EXERCISE REQUIREMENTS
Only one span of the listing below should come back. It runs from the line with "Click the Google Drive icon in dropdown" through the line with "This screenshot has width=831, height=1009.", and each of its lines must be reproduced exactly.

EXERCISE MATERIALS
......

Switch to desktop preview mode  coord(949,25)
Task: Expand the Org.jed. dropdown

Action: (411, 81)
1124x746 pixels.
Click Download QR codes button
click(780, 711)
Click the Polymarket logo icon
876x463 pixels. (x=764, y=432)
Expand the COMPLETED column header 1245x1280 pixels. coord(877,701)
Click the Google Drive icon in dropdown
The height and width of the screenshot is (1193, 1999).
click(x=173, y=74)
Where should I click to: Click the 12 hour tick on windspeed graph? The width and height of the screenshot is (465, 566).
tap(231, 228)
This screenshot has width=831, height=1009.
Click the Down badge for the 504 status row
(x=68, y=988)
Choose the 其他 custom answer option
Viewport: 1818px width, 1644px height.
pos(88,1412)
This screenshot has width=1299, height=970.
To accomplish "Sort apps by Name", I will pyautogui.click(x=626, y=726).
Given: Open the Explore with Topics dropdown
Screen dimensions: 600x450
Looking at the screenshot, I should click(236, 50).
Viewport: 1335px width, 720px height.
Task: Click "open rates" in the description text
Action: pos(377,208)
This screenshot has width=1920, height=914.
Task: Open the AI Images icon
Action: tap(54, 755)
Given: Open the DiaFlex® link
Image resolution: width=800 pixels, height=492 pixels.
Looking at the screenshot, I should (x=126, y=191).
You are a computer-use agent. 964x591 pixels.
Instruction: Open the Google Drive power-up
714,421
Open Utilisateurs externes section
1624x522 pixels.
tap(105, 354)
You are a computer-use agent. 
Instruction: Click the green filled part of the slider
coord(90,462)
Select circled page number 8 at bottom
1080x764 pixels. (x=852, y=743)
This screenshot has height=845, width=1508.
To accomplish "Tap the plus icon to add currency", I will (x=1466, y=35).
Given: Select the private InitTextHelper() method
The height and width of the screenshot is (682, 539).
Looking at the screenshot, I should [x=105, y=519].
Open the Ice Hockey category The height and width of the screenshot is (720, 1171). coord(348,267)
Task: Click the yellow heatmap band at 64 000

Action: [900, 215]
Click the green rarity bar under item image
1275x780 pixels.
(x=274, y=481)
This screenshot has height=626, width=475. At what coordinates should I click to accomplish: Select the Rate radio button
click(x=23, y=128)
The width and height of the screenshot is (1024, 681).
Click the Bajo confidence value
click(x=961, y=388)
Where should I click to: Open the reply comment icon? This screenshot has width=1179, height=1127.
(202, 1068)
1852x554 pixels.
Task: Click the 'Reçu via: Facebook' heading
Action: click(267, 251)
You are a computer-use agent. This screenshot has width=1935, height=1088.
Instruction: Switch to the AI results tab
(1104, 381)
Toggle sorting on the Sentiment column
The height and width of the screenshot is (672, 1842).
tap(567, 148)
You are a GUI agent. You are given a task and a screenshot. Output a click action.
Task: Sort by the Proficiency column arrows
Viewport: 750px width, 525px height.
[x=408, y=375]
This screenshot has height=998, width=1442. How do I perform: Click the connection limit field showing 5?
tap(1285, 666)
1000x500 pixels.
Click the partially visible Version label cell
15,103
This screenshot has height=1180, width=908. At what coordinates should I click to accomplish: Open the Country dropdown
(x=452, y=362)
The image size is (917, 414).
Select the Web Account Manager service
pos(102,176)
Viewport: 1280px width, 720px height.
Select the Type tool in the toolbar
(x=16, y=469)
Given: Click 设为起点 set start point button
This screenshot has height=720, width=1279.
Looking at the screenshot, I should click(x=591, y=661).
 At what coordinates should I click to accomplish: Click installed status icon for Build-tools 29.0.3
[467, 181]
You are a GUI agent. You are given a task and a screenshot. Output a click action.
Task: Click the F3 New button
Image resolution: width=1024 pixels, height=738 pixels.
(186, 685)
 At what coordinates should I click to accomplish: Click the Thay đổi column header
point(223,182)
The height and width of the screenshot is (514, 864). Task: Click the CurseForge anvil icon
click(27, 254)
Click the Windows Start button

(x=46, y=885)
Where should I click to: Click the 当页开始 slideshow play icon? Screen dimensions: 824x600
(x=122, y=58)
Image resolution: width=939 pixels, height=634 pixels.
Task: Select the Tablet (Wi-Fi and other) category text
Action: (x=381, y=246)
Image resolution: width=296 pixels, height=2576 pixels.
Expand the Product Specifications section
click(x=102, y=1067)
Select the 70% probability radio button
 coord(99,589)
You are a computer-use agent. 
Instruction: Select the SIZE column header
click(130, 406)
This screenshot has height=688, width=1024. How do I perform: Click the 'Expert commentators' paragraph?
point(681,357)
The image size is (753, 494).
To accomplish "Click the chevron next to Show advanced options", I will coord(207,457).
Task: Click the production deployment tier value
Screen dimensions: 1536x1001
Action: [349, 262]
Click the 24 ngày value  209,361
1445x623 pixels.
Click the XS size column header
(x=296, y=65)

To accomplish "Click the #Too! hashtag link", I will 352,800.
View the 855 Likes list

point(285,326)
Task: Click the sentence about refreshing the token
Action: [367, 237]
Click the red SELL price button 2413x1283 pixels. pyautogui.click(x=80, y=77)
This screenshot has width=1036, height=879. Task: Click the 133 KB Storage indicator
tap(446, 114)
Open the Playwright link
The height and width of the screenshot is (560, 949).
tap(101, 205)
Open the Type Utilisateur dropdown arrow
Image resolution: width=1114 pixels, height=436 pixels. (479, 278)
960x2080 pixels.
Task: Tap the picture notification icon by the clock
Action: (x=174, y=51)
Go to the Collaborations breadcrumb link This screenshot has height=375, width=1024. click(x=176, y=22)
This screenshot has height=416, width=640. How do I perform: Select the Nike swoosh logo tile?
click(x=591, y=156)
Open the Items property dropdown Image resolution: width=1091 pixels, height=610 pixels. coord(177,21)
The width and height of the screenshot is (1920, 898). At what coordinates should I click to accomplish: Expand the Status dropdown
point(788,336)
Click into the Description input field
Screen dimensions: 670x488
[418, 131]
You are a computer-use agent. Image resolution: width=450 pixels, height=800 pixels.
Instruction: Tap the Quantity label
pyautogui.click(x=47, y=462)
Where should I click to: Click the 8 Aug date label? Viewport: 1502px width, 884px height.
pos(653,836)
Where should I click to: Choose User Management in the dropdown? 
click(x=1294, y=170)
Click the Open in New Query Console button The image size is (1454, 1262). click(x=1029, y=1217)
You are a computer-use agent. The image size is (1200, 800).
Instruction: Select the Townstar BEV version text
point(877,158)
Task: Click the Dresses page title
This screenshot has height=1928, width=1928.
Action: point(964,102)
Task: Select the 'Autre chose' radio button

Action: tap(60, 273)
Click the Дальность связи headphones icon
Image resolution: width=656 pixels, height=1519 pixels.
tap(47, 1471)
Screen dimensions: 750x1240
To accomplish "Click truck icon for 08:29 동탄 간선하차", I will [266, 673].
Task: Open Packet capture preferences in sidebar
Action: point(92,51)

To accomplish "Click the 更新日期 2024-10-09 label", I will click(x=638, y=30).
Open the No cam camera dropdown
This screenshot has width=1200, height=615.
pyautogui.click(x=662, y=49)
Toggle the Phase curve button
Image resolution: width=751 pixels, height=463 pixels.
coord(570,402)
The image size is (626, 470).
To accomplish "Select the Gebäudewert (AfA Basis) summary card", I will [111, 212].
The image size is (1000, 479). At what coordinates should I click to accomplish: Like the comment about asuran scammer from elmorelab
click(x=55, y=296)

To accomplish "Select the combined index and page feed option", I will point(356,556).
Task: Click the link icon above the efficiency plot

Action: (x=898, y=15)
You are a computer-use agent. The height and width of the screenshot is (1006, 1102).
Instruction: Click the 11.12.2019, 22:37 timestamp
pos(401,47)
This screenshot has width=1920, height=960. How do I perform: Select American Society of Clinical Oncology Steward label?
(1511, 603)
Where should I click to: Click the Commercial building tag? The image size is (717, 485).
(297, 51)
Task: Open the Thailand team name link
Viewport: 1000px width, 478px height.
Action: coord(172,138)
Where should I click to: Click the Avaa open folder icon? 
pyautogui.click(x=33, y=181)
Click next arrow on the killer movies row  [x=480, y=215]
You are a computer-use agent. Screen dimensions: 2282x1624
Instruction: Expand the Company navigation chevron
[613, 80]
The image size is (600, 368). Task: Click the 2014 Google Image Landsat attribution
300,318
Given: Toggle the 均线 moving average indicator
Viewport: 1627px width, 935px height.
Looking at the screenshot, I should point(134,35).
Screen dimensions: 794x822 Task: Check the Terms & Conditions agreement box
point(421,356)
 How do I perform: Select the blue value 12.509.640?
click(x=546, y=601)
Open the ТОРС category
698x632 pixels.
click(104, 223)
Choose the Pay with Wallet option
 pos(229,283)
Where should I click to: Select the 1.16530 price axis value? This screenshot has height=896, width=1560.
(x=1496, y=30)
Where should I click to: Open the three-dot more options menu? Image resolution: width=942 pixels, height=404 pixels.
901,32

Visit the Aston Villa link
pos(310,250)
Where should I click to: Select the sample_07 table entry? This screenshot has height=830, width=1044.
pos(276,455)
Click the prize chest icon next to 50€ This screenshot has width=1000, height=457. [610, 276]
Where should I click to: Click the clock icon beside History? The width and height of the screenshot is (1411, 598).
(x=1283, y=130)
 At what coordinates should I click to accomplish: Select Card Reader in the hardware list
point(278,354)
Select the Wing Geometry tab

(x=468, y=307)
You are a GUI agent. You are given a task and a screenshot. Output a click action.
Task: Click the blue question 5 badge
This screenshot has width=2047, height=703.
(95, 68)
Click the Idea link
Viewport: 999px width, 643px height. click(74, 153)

......

RESPONSE AREA
Click the Google Drive icon in dropdown
The height and width of the screenshot is (1193, 1999).
click(x=173, y=74)
Where should I click to: Click the 12 hour tick on windspeed graph? The width and height of the screenshot is (465, 566).
tap(231, 228)
This screenshot has width=831, height=1009.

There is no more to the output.